• RECORDS SUPPLIED
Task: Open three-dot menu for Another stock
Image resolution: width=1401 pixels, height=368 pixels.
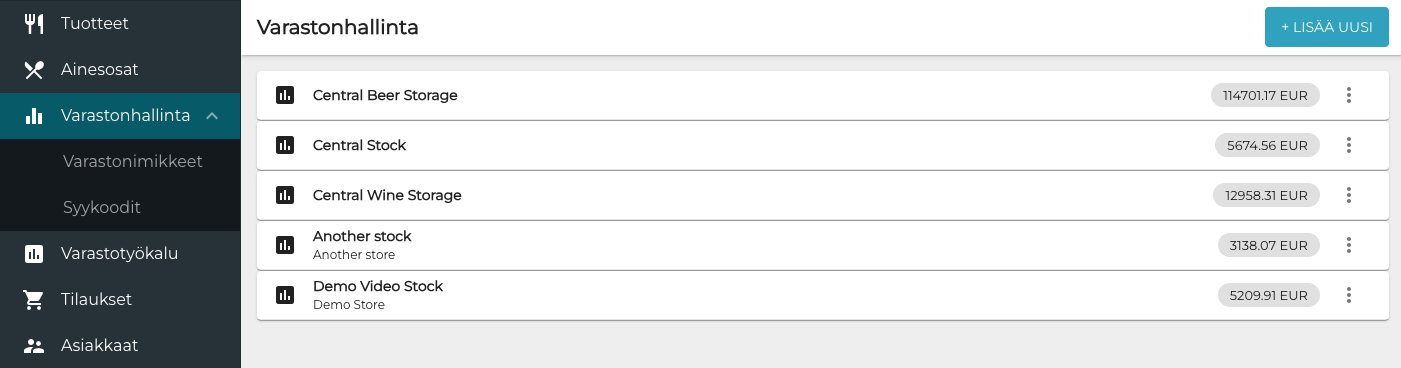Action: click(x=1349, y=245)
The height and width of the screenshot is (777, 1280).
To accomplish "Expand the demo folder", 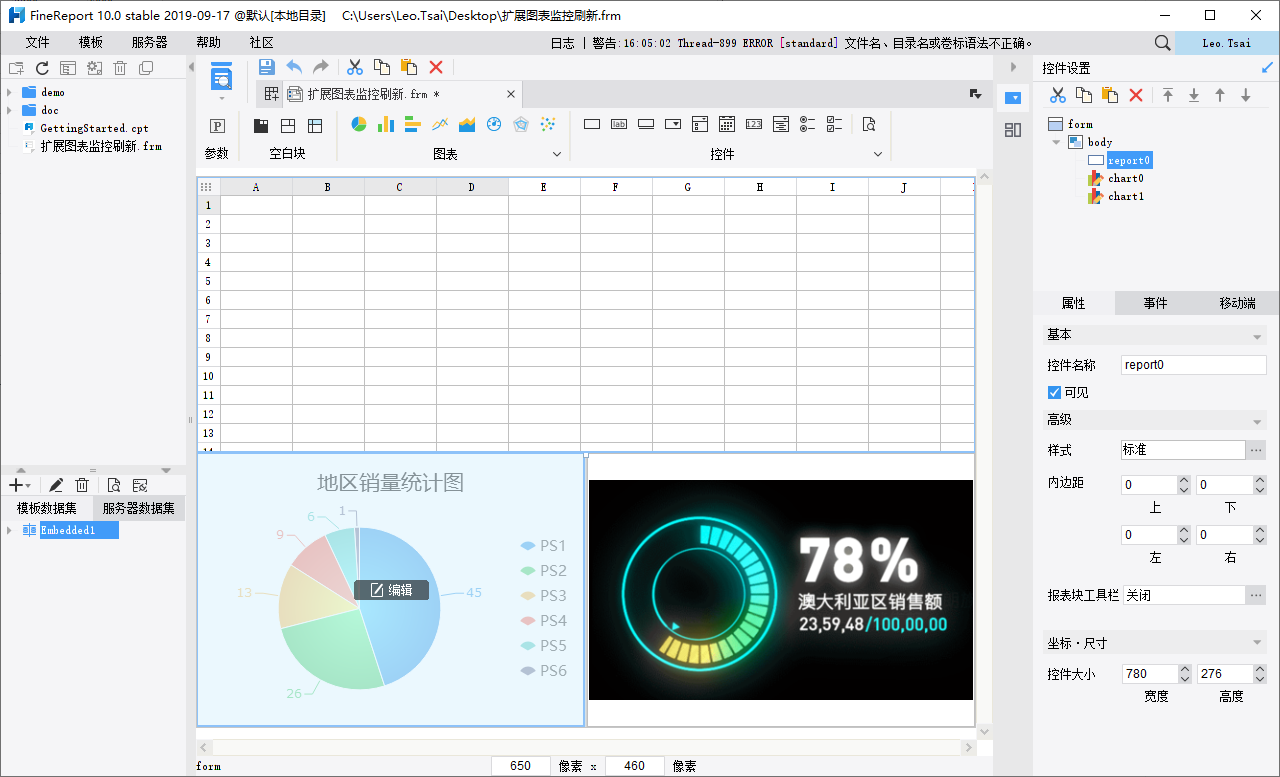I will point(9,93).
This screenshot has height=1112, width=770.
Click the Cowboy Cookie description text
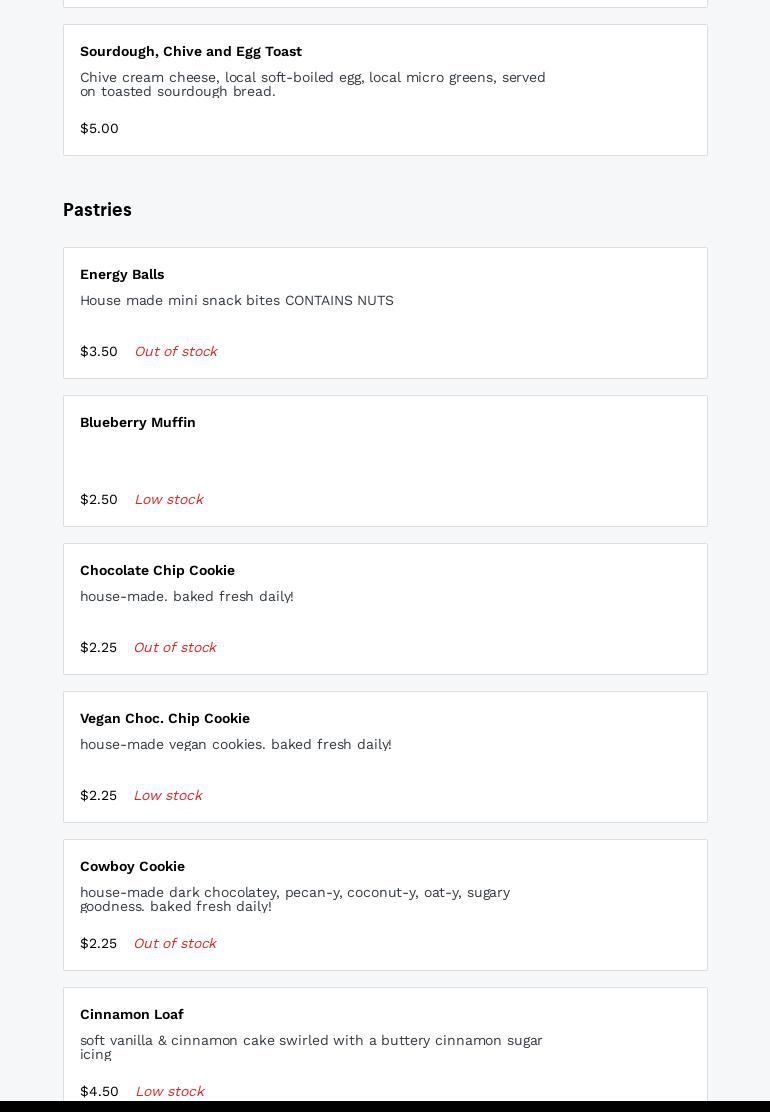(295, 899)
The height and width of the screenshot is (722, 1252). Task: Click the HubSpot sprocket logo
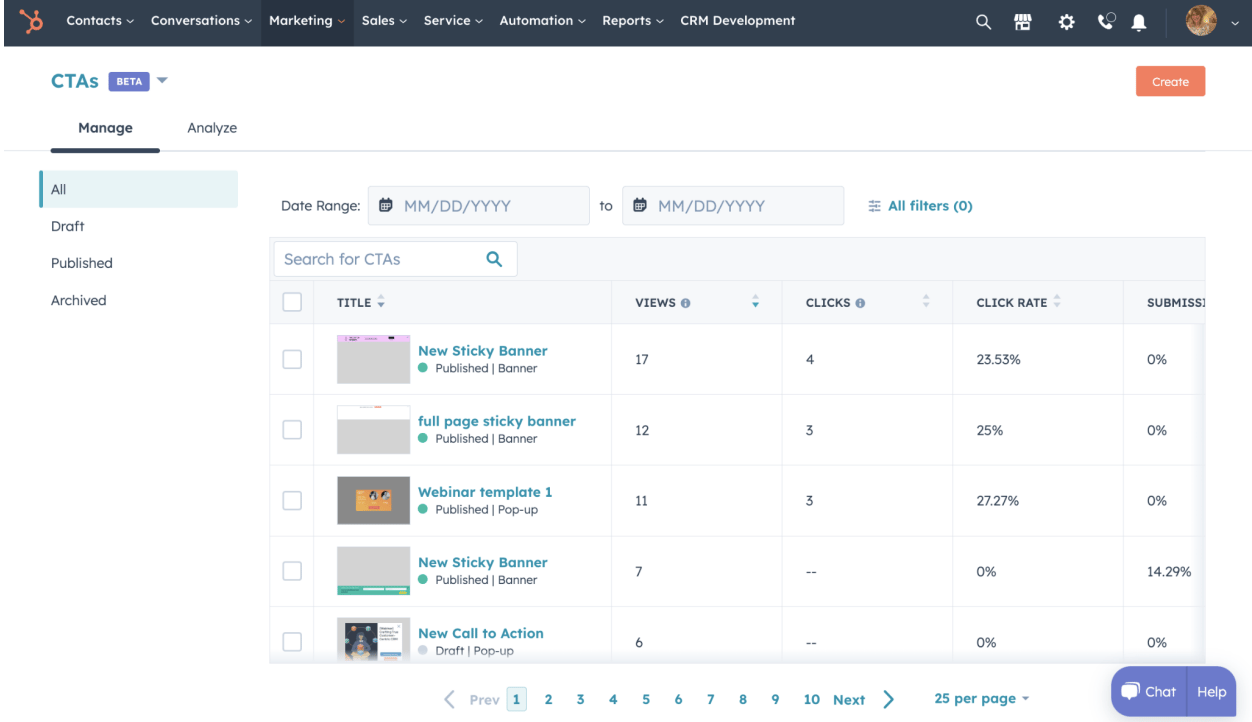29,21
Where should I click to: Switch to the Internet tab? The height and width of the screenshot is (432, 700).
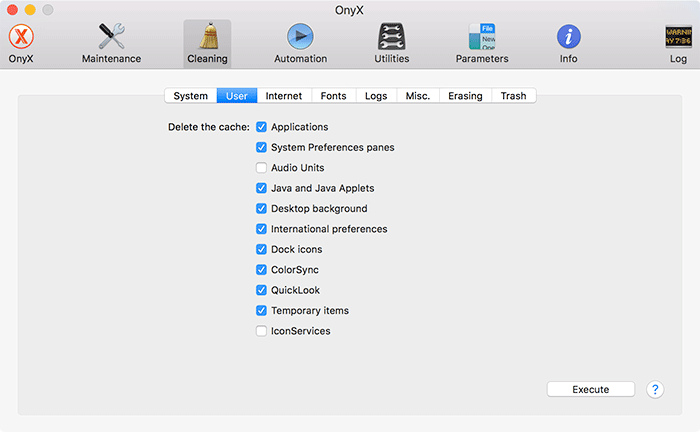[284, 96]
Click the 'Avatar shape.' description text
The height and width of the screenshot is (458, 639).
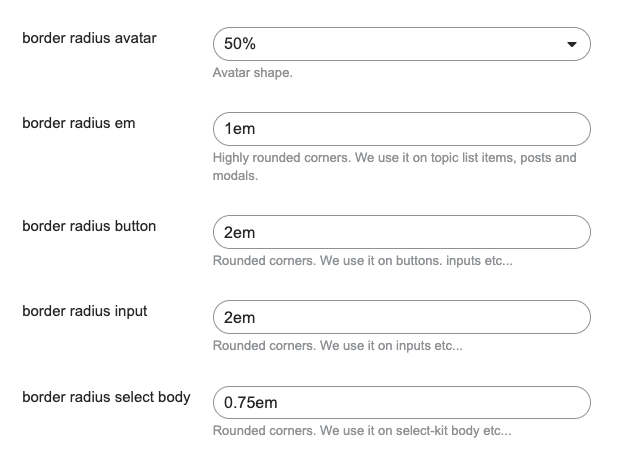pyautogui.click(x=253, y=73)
...
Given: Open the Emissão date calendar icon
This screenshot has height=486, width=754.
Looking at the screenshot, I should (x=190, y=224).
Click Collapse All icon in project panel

• THE TASK
Among the lines above, which hold the word "Open"? Report each one.

• SOLVED EXERCISE
Task: Open three-dot menu for Another stock
Given: Open the Emissão date calendar icon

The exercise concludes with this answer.